3D Printing Materials

3D Printing Materials

Welcome to a space where curiosity meets knowledge, and the future of 3D printing unfolds before your eyes.

Our commitment to sustainability is inherent in our practices, as we exclusively utilize 100% reclaimed materials in the printing process. This eco-conscious approach not only upholds our dedication to responsible production but also contributes to a more environmentally friendly and sustainable product lifecycle. 

TPU (Thermoplastic Polyurethane)

Thermoplastic Polyurethane (TPU) stands as a versatile and indispensable material in the realm of 3D printing. Recognized for its unique combination of flexibility, durability, and ease of processing, TPU is a thermoplastic elastomer that exhibits rubber-like qualities while maintaining the processability of traditional plastics. 

Its inherent characteristics, such as excellent tensile strength and high elongation at break, make TPU well-suited for applications demanding resilience and adaptability. In 3D printing, TPU's thermoplastic nature allows for seamless melting and solidification during the printing process, enabling the creation of intricate, flexible, and durable structures. 

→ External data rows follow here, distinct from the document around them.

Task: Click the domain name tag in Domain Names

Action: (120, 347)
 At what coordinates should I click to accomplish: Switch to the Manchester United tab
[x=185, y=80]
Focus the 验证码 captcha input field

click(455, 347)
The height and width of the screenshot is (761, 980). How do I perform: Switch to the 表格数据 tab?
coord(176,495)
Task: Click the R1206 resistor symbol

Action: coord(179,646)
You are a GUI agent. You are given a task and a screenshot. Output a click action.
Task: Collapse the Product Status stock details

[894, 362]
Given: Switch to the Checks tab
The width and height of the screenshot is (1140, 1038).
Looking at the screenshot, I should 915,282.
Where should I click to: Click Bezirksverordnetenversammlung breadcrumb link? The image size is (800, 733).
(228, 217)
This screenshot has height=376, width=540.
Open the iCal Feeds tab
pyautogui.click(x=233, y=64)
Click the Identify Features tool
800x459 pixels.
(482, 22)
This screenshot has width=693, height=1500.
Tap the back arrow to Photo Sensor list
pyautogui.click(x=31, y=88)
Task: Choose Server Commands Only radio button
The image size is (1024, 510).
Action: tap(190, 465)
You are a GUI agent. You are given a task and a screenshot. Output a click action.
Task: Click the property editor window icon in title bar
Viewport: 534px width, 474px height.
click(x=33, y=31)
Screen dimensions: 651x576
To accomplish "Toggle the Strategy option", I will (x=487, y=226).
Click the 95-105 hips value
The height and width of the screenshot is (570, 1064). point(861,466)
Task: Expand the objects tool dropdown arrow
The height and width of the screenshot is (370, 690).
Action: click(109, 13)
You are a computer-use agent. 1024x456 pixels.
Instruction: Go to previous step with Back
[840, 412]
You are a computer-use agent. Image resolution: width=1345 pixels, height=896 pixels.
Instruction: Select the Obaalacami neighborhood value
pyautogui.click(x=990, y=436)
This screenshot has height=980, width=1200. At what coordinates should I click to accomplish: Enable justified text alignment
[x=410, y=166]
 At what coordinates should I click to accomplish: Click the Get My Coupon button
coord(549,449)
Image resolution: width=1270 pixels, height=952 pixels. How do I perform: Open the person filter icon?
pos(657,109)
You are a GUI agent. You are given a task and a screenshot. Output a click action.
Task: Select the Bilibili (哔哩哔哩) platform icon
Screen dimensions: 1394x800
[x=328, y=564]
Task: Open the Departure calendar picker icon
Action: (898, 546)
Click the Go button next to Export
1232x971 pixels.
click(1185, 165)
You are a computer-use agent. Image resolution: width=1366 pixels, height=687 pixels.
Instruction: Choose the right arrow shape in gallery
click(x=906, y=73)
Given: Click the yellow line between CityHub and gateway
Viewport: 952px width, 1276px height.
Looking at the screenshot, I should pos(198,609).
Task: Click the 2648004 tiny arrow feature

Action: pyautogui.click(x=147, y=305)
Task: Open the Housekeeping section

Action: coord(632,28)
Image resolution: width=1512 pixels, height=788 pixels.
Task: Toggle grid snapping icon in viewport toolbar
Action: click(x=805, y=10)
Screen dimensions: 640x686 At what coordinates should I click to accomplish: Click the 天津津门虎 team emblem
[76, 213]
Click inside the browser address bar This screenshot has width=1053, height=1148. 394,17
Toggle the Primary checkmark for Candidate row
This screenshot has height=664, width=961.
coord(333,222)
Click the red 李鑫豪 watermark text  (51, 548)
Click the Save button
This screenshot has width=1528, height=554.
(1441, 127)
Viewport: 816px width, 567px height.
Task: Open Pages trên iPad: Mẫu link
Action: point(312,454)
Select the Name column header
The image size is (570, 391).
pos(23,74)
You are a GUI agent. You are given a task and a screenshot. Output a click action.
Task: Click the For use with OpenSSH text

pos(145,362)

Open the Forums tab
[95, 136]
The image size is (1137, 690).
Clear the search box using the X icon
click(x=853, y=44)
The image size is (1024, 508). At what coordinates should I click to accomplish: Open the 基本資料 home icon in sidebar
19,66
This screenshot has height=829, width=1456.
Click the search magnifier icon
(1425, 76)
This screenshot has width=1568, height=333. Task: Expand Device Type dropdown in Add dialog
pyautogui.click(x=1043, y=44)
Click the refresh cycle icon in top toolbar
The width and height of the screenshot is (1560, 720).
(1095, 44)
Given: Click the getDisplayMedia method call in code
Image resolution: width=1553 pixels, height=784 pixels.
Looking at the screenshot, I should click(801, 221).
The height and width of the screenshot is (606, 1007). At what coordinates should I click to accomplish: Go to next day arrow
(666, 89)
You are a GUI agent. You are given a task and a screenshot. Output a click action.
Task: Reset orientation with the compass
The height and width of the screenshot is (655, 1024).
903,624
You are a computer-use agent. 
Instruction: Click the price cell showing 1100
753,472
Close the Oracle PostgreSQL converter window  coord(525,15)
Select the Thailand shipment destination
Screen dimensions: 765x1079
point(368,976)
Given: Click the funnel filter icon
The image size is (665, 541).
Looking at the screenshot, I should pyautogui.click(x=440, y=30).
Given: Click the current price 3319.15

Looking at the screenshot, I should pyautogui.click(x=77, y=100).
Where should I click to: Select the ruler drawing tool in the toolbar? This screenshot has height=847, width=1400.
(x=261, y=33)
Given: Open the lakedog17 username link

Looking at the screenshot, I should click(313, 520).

Whether used in the production of functional prototypes, intricate designs, or flexible components, TPU has become an integral material choice, contributing significantly to the expanding possibilities and capabilities of 3D printing technology.

Polyamide 12, Nylon12 Or PA12

Polyamide 12, commonly known as PA12, plays a pivotal role in the field of 3D printing, offering a distinct set of characteristics that contribute to its widespread utilization. As a thermoplastic polymer belonging to the polyamide family, PA12 boasts a unique chemical composition that imparts it with exceptional properties, making it particularly suitable for diverse applications in additive manufacturing.

Renowned for its excellent dimensional stability, low moisture absorption, and commendable electrical insulation properties, PA12 is often chosen in 3D printing for its ability to produce high-quality, reliable, and durable components. Its granular, white, and unpolished appearance when initially output from industrial 3D printers allows for various post-processing techniques, including polishing, blasting, and tumbling, to refine the final product. 

PA12 is widely employed in industrial 3D printing processes, facilitating rapid prototyping and scalable volume production. With its optimal combination of strength, versatility, and processing ease, PA12 stands as a cornerstone material in advancing the capabilities and applications of 3D printing technology.


Polylactic Acid (PLA)

Polylactic Acid, often referred to as PLA, stands out as a widely favoured material in the realm of desktop 3D printing. It serves as the default filament for a majority of extrusion-based 3D printers due to its capacity to be printed at a low temperature, eliminating the need for a heated bed (PLA, 2019). 

Sourced from crops like corn and sugarcane, PLA boasts ease of printing, cost-effectiveness, and the ability to produce components suitable for a diverse range of applications. Moreover, it proudly ranks among the most environmentally conscious filaments available in the current market (PLA, 2019).

Indeed, PLA has the capacity to undergo degradation, but this breakdown process necessitates highly specific conditions. PLA is exclusively biodegradable under the conditions of industrial composting and anaerobic digestion (Toor, 2023).


1. Simplify3D Software, PLA, 2019. 

2. The Truth About The Biodegradability Of PLA Filament, Filamentive, 2023. , 2023.